I’ve been playing with wrappers for OS X’s command line Spotlight tool mdfind
for a while now. I’ve gone through many permutations, including a tool that maintains “smart folders” by symlinking the results of a Spotlight search for the contents of a .query file in a folder. That one’s not ready for prime time yet, but I found another (probably handier) solution.

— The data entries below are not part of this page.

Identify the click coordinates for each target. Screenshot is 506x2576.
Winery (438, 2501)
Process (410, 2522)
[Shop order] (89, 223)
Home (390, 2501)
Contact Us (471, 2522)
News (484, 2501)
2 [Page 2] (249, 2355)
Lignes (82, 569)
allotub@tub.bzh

A Bash/zsh script called Sentaku provided exactly the interface I needed to make this work. This script is just a quick example of how it could be used, but it’s already become a handy tool for me. It simply runs a spotlight query from the command line and gives you a “graphical” menu for selecting one of the results. You then provide a command (or just hit Enter to run open
on it) and it executes the result.
Queries are the same as mdfind
(man page), which can use interpreted syntax (kind:text date:today
) or raw kMDItem
query strings.
To use the script, unzip the download and place both files into a folder in your path (probably /usr/local/bin/
). Make sure they’re executable (chmod a+x spl sentaku
). Then you can just run spl "kind:text date:today"
and get a menu of all the text files created in the last day. Select one and hit Enter and it will ask you what command to run. Enter a command (mmdc
,subl
,etc.) or just hit Enter to open in your default text editor.
Like I said, this is a quick example. I’ll probably develop it further, and if you have any ideas for it, let me know. The main script is quite simple, so feel free to play with it (or fork and send pull requests).